Department of Plant and Microbial Biology, University of California, Berkeley, CA, 94720‑3102, USA.
Eurofins Lancaster Laboratories, Professional Scientific Service Division, 2425 New Holland Pike, Lancaster, PA, 17605, USA.
Planta. 2020 Apr 3;251(4):92. doi: 10.1007/s00425-020-03387-1.
The role of six alkaloid biosynthesis genes in the process of nicotine accumulation in tobacco was investigated. Downregulation of ornithine decarboxylase, arginine decarboxylase, and aspartate oxidase resulted in viable plants with a significantly lower nicotine content. Attenuation of nicotine accumulation in Nicotiana tabacum was addressed upon the application of RNAi technologies. The approach entailed a downregulation in the expression of six different alkaloid biosynthesis genes encoding upstream enzymes that are thought to function in the pathway of alkaloid and nicotine biosynthesis. Nine different RNAi constructs were designed to lower the expression level of the genes that encode the enzymes arginine decarboxylase, agmatine deiminase, aspartate oxidase, arginase, ornithine decarboxylase, and SAM synthase. Agrobacterium-based transformation of tobacco leaves was applied, and upon kanamycin selection, T0 and subsequently T1 generation seeds were produced. Mature T1 plants in the greenhouse were topped to prevent flowering and leaf nos. 3 and 4 below the topping point were tested for transcript levels and product accumulation. Down-regulation in arginine decarboxylase, aspartate oxidase, and ornithine decarboxylase consistently resulted in lower levels of nicotine in the leaves of the corresponding plants. Transformants with the aspartate oxidase RNAi construct showed the lowest nicotine level in the leaves, which varied from below the limit of quantification (20 μg per g dry leaf weight) to 1.3 mg per g dry leaf weight. The amount of putrescine, the main polyamine related to nicotine biosynthesis, showed a qualitative correlation with the nicotine content in the arginine decarboxylase and ornithine decarboxylase RNAi-expressing transformants. A putative early senescence phenotype and lower viability of the older leaves was observed in some of the transformant lines. The results are discussed in terms of the role of the above-mentioned genes in the alkaloid biosynthetic pathway and may serve to guide efforts to attenuate nicotine content in tobacco leaves.

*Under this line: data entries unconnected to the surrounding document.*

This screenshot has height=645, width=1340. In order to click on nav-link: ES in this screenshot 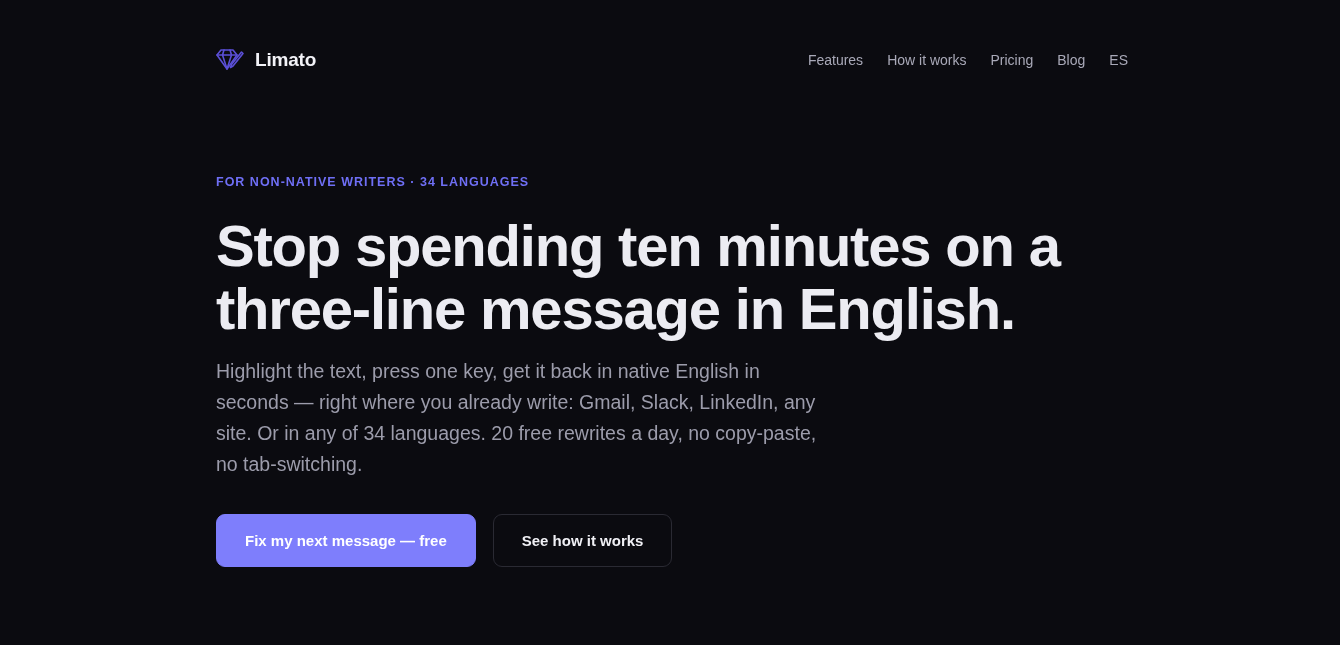, I will do `click(1118, 60)`.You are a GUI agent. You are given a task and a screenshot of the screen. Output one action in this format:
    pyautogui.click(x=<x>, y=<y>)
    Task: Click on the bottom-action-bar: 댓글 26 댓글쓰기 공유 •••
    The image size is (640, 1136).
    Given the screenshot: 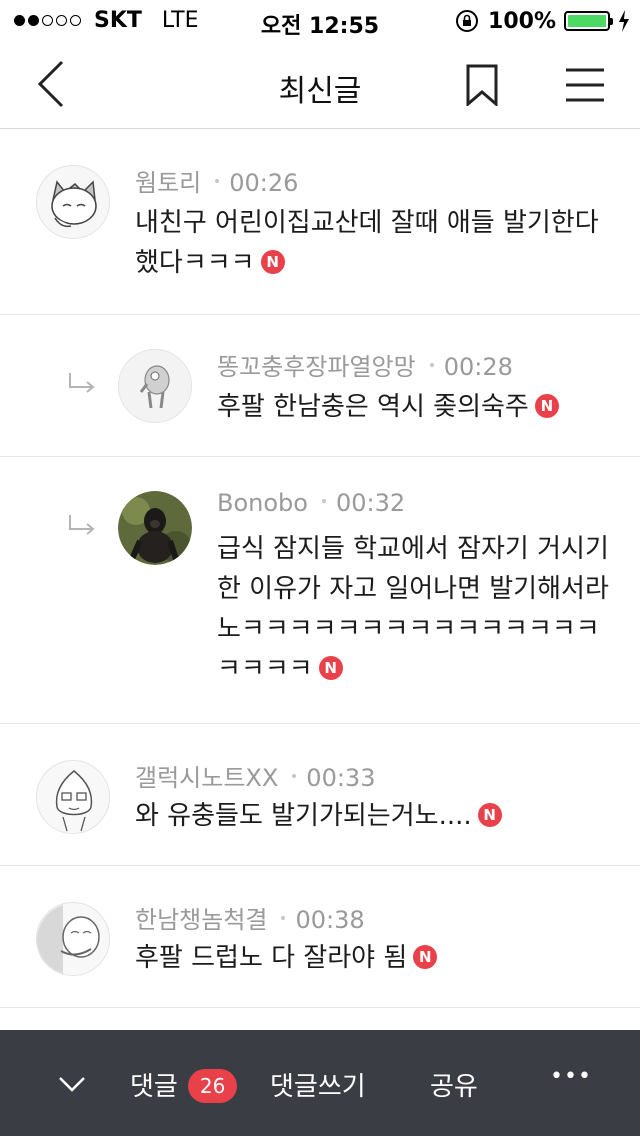 What is the action you would take?
    pyautogui.click(x=320, y=1083)
    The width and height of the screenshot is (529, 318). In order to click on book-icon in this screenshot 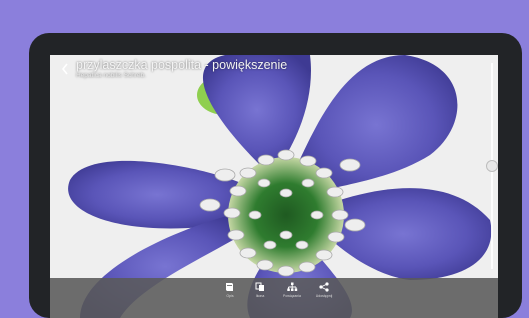, I will do `click(230, 287)`.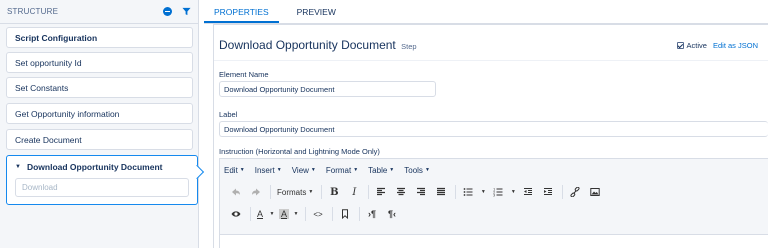 This screenshot has height=248, width=768. I want to click on menu-tools: Tools ▼, so click(417, 170).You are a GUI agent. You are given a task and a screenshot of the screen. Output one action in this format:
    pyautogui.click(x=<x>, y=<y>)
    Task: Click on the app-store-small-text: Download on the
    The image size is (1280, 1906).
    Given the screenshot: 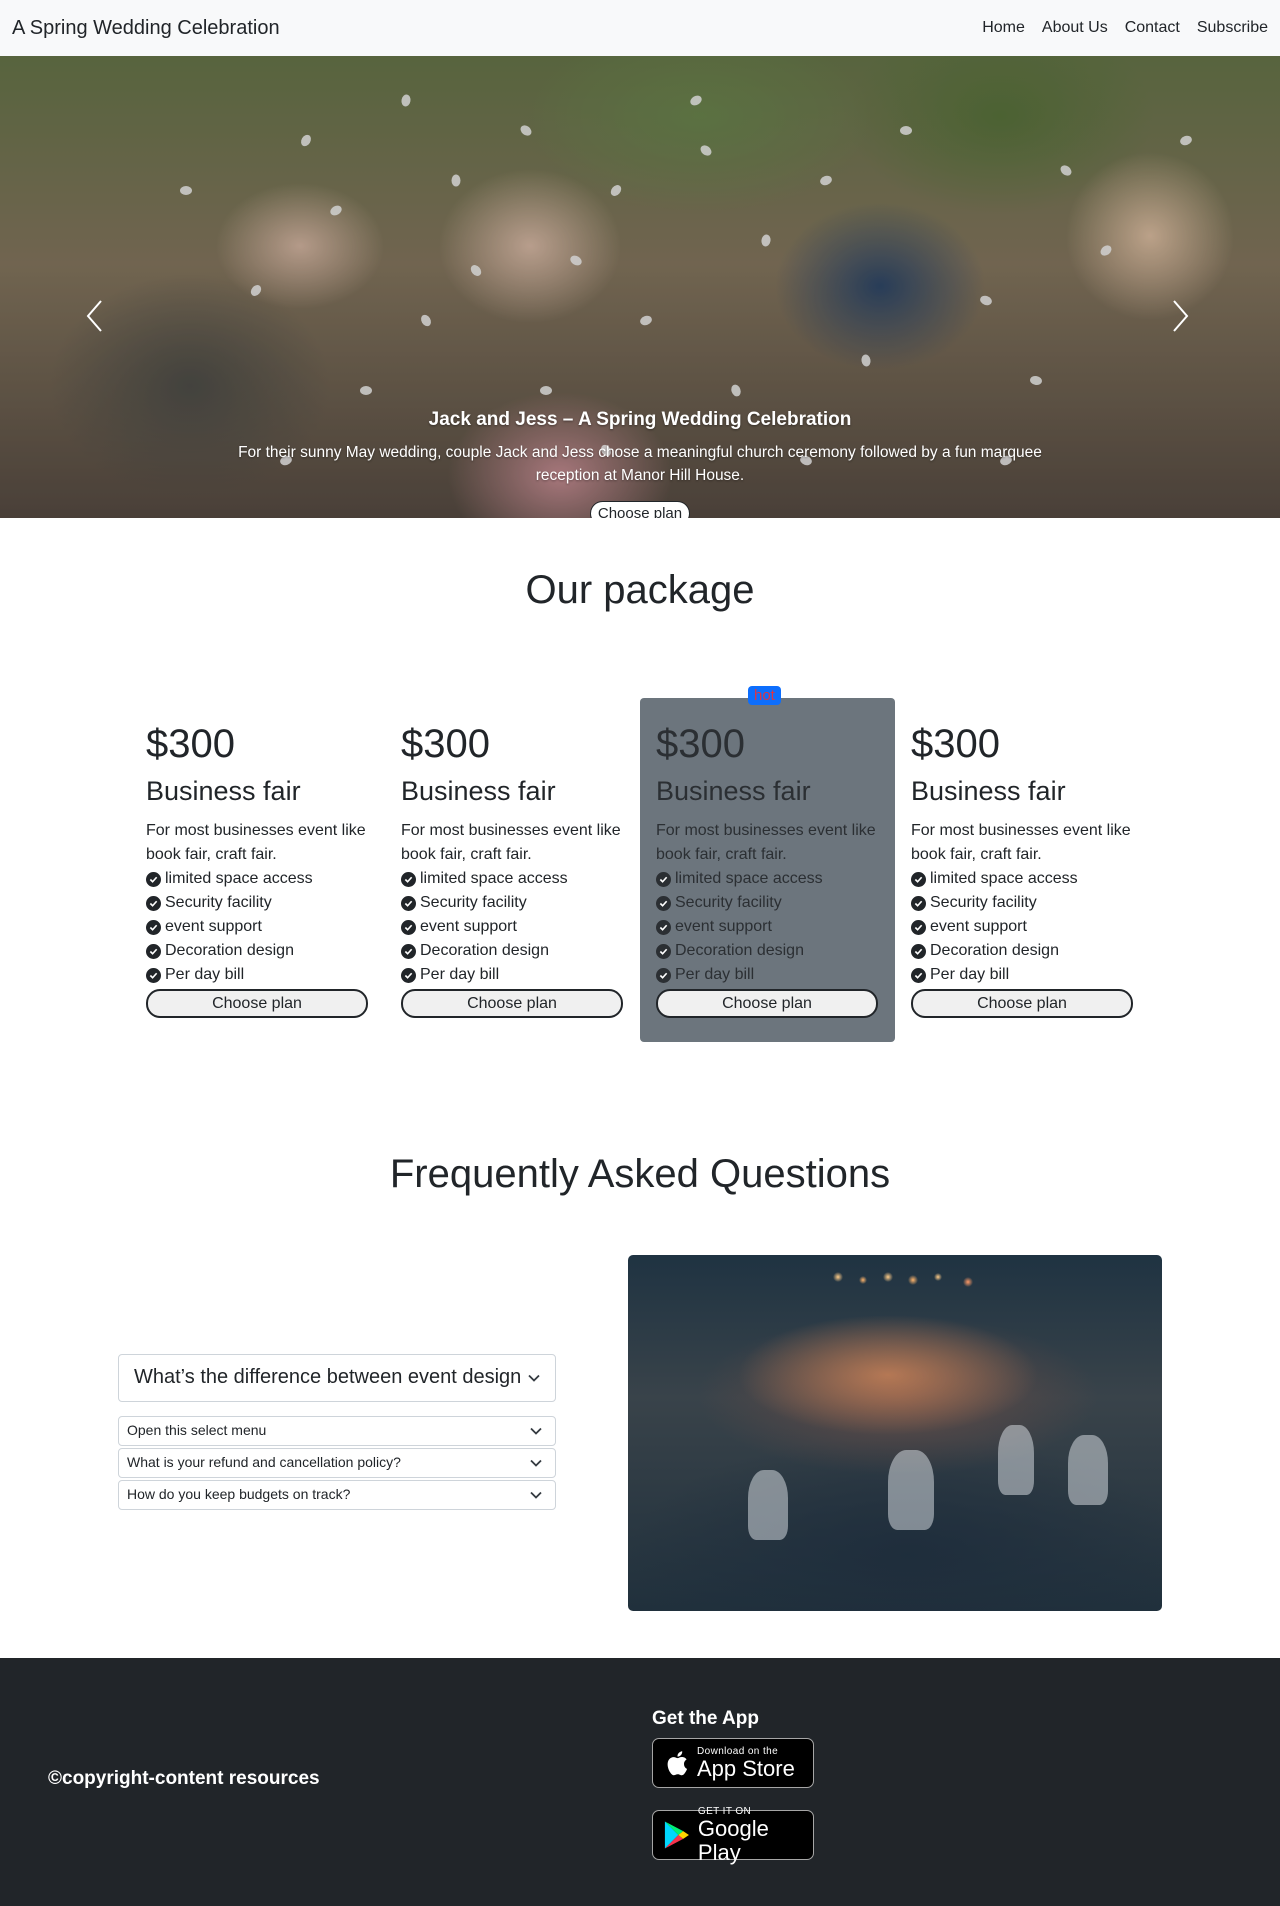 What is the action you would take?
    pyautogui.click(x=738, y=1751)
    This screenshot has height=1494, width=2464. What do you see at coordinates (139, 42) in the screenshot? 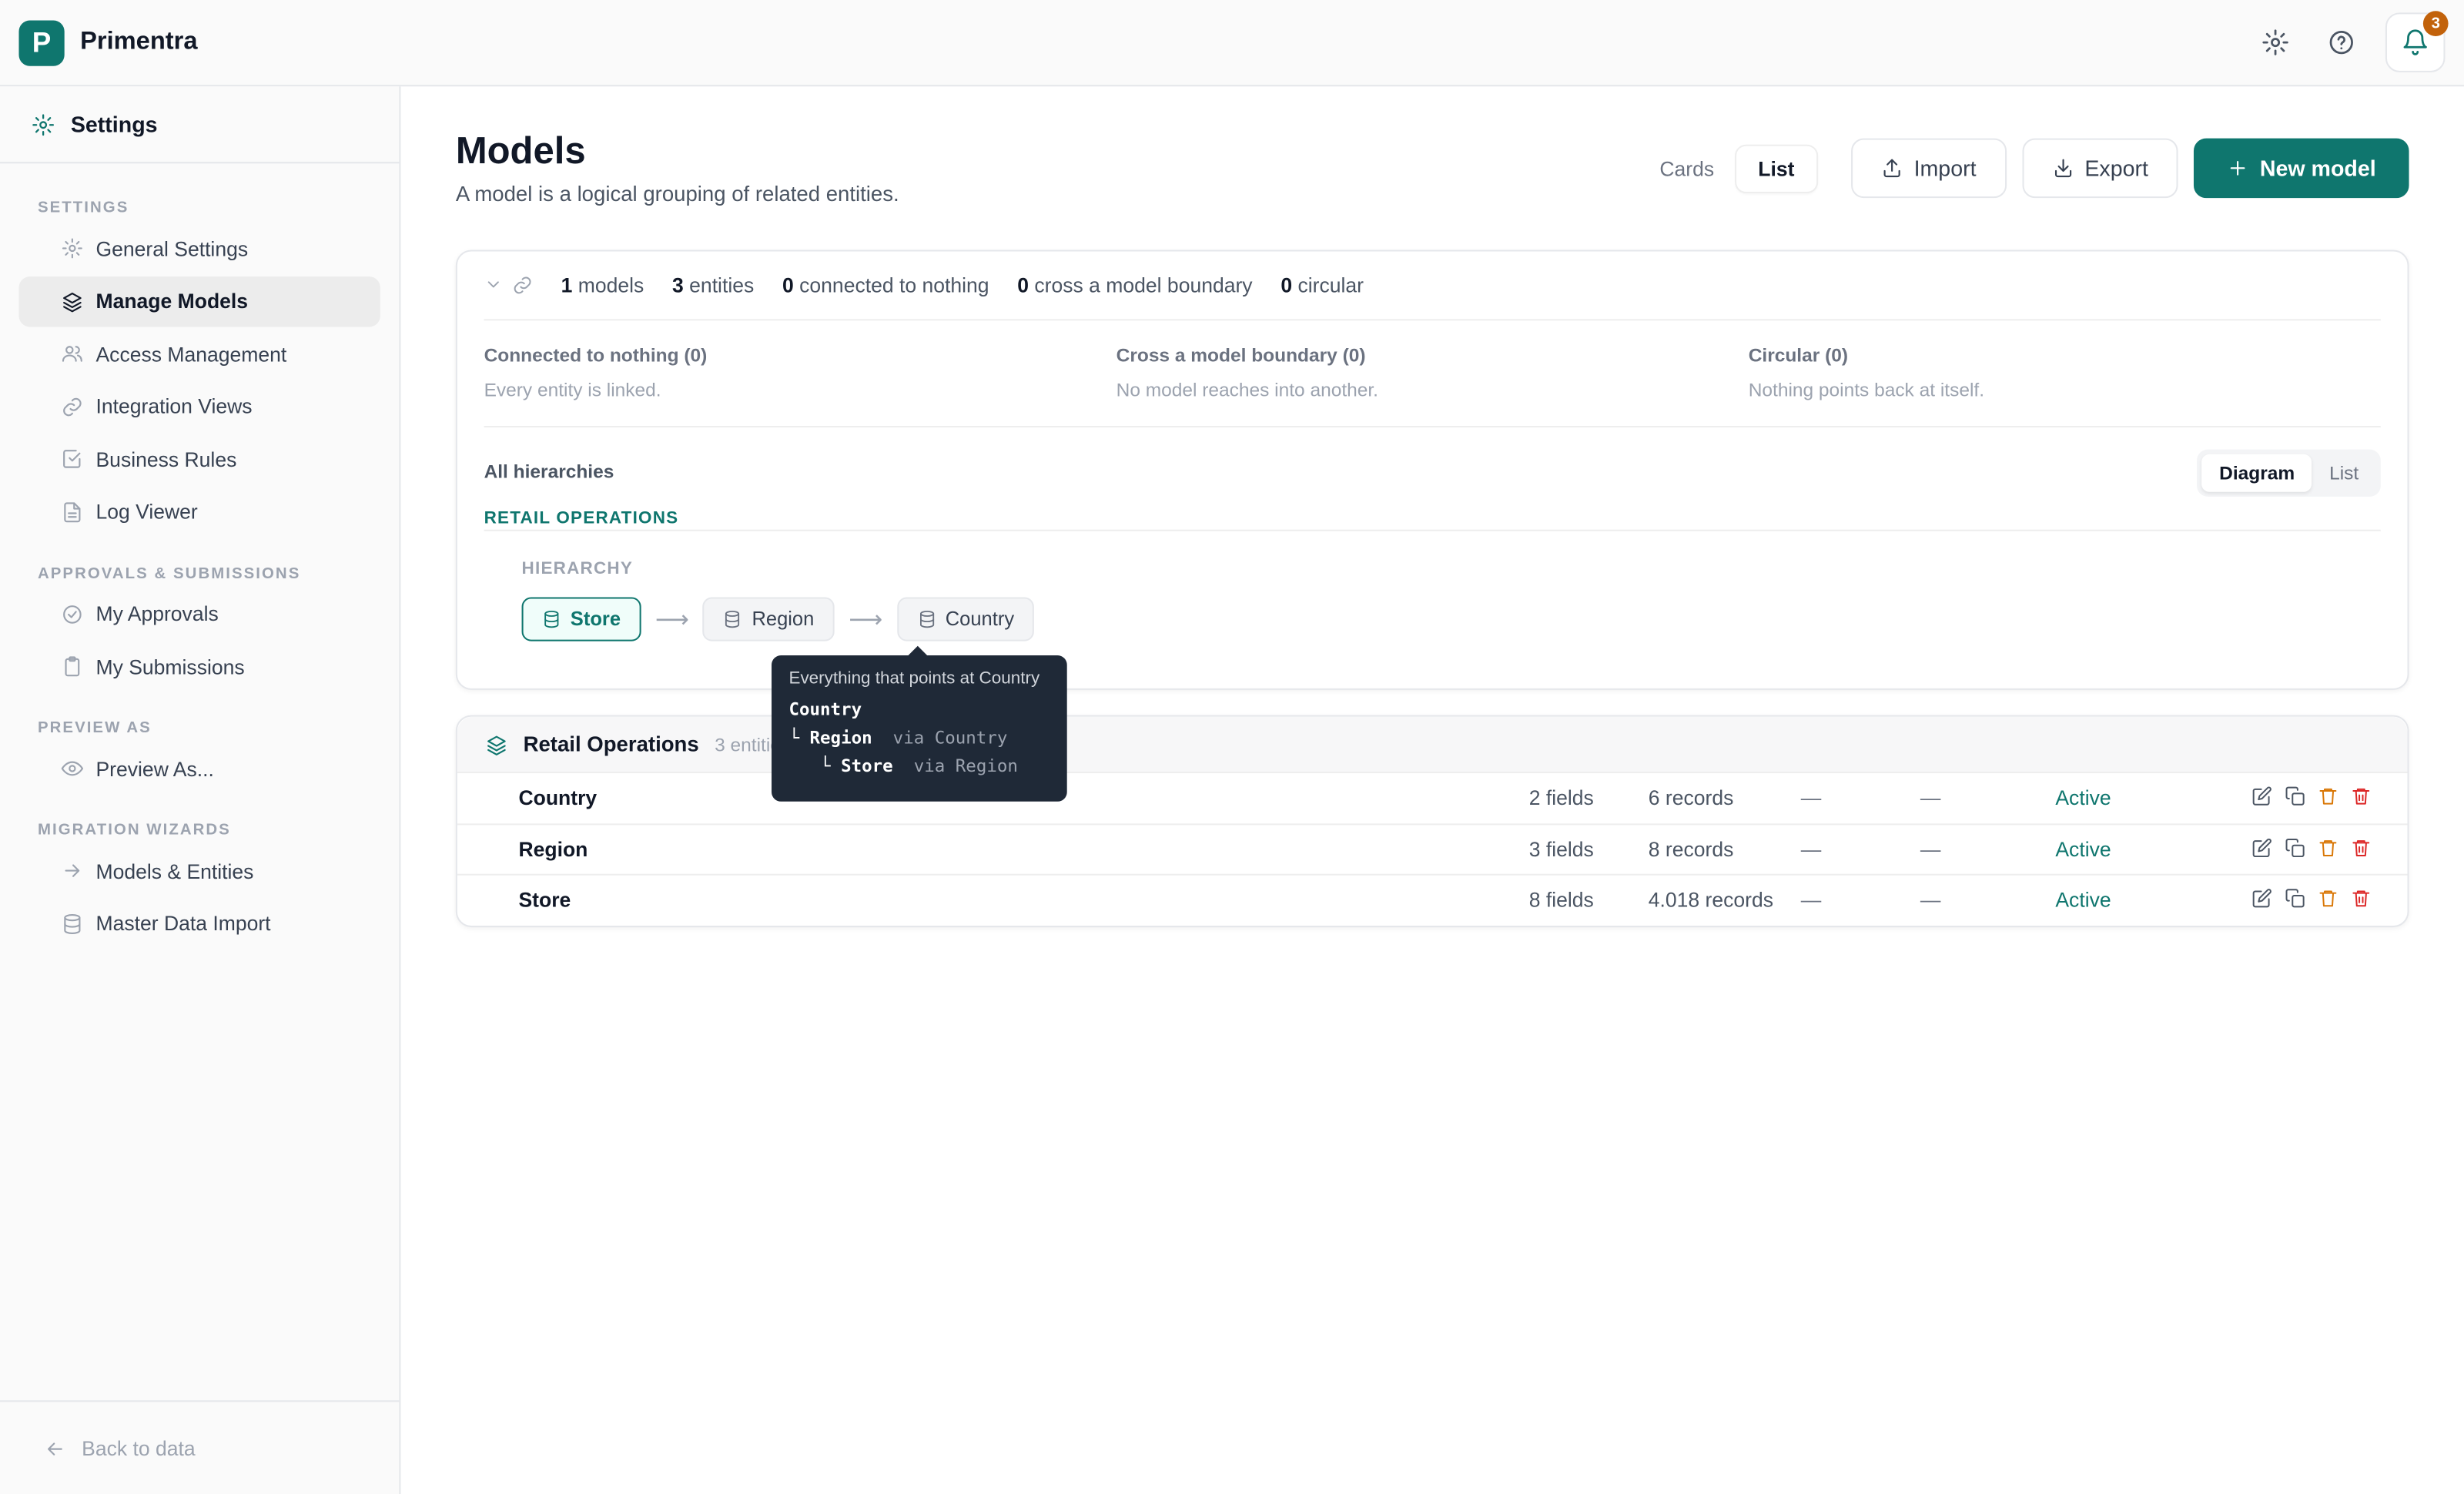
I see `app-brand: Primentra` at bounding box center [139, 42].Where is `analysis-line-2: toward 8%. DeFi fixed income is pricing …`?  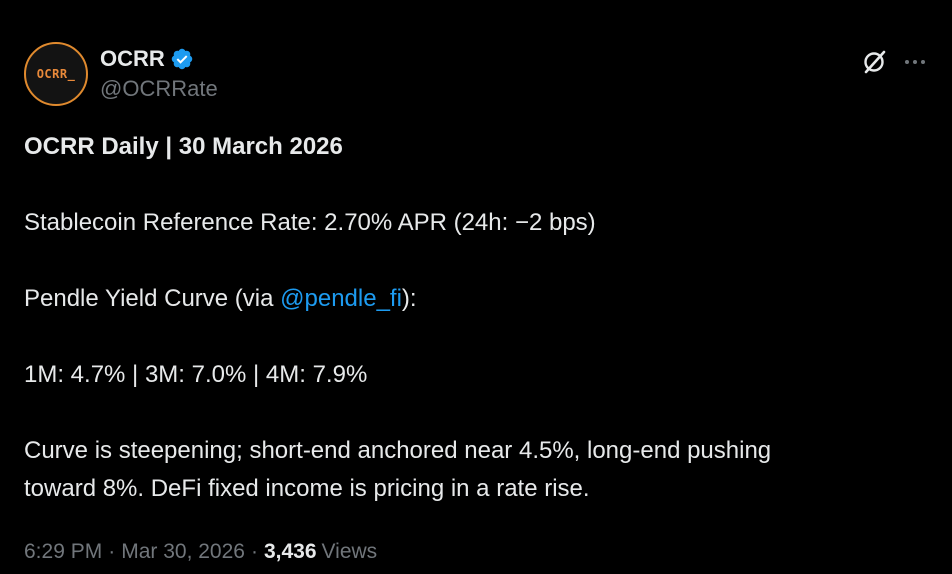
analysis-line-2: toward 8%. DeFi fixed income is pricing … is located at coordinates (307, 488).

研究了六个生物碱生物合成基因在烟草尼古丁积累过程中的作用。下调鸟氨酸脱羧酶、精氨酸脱羧酶和天冬氨酸氧化酶导致有活力的植物尼古丁含量显著降低。通过 RNAi 技术降低烟草中的尼古丁积累。该方法下调了编码上游酶的六个不同生物碱生物合成基因的表达,这些酶被认为在生物碱和尼古丁生物合成途径中起作用。设计了 9 种不同的 RNAi 构建体来降低编码精氨酸脱羧酶、胍氨酸脱氨酶、天冬氨酸氧化酶、精氨酸酶、鸟氨酸脱羧酶和 SAM 合酶的基因的表达水平。应用农杆菌介导的烟草叶片转化,经卡那霉素选择,产生 T0 和随后的 T1 代种子。温室中成熟的 T1 植株被剪顶以防止开花,并且在剪顶点以下的第 3 和第 4 片叶子用于检测转录水平和产物积累。精氨酸脱羧酶、天冬氨酸氧化酶和鸟氨酸脱羧酶的下调一致导致相应植物叶片中尼古丁水平降低。具有天冬氨酸氧化酶 RNAi 构建体的转化体在叶片中表现出最低的尼古丁水平,从低于定量下限(20μg/g 干叶重)到 1.3mg/g 干叶重不等。多胺与尼古丁生物合成有关,其主要形式腐胺的含量与精氨酸脱羧酶和鸟氨酸脱羧酶 RNAi 表达转化体中的尼古丁含量呈定性相关。在一些转化株系中观察到衰老表型的假定和较老叶片的存活率降低。这些结果从上述基因在生物碱生物合成途径中的作用角度进行了讨论,并可能有助于指导降低烟草叶片中尼古丁含量的努力。